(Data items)
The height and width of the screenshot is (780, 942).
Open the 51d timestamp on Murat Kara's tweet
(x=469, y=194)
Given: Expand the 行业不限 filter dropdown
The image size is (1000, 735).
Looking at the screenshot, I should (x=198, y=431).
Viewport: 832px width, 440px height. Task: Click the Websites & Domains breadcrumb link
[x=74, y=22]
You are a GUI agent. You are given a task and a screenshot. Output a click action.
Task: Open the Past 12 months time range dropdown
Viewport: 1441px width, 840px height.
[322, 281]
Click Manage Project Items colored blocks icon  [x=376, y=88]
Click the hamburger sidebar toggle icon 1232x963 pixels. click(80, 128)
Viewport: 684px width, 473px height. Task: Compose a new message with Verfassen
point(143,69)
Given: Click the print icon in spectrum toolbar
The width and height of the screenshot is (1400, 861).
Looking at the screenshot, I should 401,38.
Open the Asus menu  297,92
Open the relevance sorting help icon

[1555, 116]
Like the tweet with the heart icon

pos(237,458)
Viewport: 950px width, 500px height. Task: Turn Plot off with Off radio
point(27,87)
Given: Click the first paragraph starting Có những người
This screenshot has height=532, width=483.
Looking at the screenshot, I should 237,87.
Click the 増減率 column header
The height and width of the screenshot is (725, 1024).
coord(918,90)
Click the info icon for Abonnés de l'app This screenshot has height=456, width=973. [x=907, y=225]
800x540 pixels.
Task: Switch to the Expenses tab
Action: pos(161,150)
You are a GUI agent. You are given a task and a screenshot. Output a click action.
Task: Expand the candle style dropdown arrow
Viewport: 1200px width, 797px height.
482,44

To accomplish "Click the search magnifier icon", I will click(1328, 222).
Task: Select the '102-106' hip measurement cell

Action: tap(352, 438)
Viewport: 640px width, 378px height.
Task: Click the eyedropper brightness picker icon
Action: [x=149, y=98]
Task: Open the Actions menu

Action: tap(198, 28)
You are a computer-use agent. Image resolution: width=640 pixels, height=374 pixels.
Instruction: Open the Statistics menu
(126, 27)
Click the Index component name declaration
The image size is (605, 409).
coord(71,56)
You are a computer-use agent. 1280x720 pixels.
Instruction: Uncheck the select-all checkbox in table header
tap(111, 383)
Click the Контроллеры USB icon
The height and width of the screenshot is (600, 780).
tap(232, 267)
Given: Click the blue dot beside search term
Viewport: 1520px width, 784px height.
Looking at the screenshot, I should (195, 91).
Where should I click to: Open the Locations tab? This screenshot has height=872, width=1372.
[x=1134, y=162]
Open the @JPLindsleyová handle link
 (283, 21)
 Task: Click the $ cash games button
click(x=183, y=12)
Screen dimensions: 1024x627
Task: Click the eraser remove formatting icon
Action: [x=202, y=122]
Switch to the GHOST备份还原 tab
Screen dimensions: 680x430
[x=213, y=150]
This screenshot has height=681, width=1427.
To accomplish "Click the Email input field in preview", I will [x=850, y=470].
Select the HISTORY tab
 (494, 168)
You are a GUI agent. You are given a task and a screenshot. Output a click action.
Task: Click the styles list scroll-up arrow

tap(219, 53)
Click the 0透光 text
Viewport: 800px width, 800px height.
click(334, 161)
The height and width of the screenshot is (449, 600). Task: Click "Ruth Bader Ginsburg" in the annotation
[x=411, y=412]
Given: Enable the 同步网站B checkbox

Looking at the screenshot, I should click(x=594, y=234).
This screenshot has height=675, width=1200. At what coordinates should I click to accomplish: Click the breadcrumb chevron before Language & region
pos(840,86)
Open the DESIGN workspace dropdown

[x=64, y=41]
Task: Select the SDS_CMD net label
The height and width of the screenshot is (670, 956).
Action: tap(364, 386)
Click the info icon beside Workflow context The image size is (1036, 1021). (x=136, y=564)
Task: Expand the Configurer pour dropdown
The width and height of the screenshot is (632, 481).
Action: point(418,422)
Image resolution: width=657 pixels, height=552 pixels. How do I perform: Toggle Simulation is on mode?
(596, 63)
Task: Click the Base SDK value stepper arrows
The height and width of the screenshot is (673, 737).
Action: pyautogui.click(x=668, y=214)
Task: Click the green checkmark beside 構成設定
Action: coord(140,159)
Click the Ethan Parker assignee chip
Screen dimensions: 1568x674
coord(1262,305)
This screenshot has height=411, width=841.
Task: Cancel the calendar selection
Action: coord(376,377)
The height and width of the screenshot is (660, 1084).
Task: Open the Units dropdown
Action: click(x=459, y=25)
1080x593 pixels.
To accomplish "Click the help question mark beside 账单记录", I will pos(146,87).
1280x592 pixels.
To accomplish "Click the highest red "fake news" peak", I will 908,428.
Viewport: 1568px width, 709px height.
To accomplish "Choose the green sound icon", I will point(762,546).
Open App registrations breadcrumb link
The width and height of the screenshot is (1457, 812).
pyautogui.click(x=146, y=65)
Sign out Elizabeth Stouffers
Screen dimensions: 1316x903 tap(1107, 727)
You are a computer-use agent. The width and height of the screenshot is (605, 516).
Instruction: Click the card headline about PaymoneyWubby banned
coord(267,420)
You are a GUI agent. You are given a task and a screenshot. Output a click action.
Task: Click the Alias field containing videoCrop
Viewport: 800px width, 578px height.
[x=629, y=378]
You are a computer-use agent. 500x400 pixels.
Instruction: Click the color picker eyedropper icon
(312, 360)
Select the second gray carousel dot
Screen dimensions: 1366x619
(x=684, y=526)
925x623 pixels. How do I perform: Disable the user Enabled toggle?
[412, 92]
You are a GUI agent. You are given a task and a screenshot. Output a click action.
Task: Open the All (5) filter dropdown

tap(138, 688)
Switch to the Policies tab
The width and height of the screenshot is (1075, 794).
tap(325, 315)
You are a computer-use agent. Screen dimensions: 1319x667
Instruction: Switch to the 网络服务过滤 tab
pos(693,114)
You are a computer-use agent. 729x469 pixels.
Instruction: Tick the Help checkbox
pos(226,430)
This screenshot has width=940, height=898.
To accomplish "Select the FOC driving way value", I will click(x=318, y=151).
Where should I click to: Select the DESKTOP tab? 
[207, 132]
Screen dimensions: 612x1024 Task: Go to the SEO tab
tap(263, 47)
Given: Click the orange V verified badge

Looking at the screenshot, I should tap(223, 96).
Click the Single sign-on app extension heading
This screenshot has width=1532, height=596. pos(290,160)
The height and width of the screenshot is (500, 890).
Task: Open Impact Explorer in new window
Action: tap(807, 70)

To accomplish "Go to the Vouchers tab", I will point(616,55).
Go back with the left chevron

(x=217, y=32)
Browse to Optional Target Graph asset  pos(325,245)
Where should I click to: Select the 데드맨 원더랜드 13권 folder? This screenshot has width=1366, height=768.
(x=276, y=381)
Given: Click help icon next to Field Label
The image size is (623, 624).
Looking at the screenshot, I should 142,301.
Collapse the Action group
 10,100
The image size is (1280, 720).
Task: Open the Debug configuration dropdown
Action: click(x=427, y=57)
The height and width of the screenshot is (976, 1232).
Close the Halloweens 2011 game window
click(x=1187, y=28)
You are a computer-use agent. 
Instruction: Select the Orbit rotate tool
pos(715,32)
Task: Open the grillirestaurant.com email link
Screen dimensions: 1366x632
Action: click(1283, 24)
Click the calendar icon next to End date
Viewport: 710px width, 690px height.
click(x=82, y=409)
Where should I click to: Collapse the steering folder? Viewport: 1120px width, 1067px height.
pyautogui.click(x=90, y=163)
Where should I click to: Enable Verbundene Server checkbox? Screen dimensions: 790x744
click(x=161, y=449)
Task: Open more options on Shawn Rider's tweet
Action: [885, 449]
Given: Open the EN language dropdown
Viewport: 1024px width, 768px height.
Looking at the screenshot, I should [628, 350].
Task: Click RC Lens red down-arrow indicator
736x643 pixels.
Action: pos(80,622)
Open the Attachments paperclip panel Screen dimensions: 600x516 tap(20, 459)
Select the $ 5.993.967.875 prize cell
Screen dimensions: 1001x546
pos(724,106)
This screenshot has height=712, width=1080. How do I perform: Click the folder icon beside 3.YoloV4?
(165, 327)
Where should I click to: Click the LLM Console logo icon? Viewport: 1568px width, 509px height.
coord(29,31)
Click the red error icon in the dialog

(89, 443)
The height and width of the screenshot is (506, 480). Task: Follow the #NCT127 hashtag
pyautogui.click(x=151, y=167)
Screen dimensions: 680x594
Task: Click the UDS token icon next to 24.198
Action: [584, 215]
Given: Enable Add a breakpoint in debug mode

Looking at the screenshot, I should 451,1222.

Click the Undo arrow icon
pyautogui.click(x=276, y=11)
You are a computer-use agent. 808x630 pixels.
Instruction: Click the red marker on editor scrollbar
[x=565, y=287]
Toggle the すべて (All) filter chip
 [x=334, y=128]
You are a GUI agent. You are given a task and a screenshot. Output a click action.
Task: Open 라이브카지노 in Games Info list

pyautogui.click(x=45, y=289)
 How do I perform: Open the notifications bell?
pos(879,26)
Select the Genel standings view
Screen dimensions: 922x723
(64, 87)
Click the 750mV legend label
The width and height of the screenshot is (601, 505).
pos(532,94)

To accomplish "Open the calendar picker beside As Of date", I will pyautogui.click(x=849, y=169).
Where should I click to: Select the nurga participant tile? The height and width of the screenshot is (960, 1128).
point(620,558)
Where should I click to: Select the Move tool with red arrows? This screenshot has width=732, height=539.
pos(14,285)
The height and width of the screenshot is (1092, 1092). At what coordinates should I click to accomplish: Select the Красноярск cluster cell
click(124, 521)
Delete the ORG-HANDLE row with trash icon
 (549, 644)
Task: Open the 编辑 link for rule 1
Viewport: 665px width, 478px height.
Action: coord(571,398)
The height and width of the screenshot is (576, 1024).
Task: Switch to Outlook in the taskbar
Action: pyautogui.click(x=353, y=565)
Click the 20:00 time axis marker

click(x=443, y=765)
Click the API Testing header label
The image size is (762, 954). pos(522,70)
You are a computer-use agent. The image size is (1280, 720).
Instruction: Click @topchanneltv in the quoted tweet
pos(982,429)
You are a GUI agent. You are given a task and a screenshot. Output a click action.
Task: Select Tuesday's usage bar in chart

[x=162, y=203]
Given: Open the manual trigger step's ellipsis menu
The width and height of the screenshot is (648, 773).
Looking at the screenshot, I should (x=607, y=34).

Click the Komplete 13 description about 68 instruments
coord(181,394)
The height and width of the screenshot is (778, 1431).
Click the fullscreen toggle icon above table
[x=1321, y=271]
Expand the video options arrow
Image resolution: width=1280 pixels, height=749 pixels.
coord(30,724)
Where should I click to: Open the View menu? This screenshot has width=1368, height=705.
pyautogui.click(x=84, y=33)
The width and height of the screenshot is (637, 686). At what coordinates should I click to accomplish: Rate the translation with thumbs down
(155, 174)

**INSTRUCTIONS TO FOLLOW:** Please copy only these lines, exactly: the first line of the records through the line containing "Click the hamburger", ends included.

**SOLVED EXERCISE:**
The height and width of the screenshot is (780, 942).
Open the 51d timestamp on Murat Kara's tweet
(x=469, y=194)
Given: Expand the 行业不限 filter dropdown
The image size is (1000, 735).
Looking at the screenshot, I should (x=198, y=431).
Viewport: 832px width, 440px height. Task: Click the Websites & Domains breadcrumb link
[x=74, y=22]
You are a GUI agent. You are given a task and a screenshot. Output a click action.
Task: Open the Past 12 months time range dropdown
Viewport: 1441px width, 840px height.
[322, 281]
Click Manage Project Items colored blocks icon  [x=376, y=88]
Click the hamburger sidebar toggle icon 1232x963 pixels. click(80, 128)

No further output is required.